**Excerpt to read:**
Begin

Creation of this DDP class requires smdistributed.dataparallel already initialized with smdistributed.dataparallel.torch.distributed.init_process_group().

This container parallelizes the application of the given module by splitting the input across the specified devices by chunking in the batch dimension. The module is replicated on each machine and each device, and each such replica handles a portion of the input. During the backwards pass, gradients from each node are averaged.

The batch size should be larger than the number of GPUs used locally. ​ Example usage of smdistributed.dataparallel.torch.parallel.DistributedDataParallel:

import torch
import smdistributed.dataparallel.torch.distributed as dist
from smdistributed.dataparallel.torch.parallel import DistributedDataParallel as DDP

dist.init_process_group()

# Pin GPU to be used to process local rank (one GPU per process)
torch.cuda.set_device(dist.get_local_rank())

# Build model and optimizer
model = ...
optimizer = torch.optim.SGD(model.parameters(),
                            lr=1e-3 * dist.get_world_size())
# Wrap model with smdistributed.dataparallel's DistributedDataParallel
model = DDP(model)

End

**Set of tasks:**
**A.** Do these statements agree with the DistributedDataParallel excerpt? (i) During the backwards pass, gradients from each node are averaged. (ii) The input is split across the specified devices by chunking in the batch dimension. (iii) The batch size should be smaller than the number of GPUs used locally.
**B.** Reproduce the DistributedDataParallel excerpt starting at the words "# Build model" and ending after "model = DDP(model)".

**Provided data:**
Begin

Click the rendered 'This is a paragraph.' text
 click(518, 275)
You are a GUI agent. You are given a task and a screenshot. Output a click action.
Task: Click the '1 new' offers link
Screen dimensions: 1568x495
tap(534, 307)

End

**Solved problems:**
**A.**
(i) Yes: "During the backwards pass, gradients from each node are averaged."
(ii) Yes: "splitting the input across the specified devices by chunking in the batch dimension"
(iii) No: "The batch size should be larger than the number of GPUs used locally."

**B.**
# Build model and optimizer
model = ...
optimizer = torch.optim.SGD(model.parameters(),
                            lr=1e-3 * dist.get_world_size())
# Wrap model with smdistributed.dataparallel's DistributedDataParallel
model = DDP(model)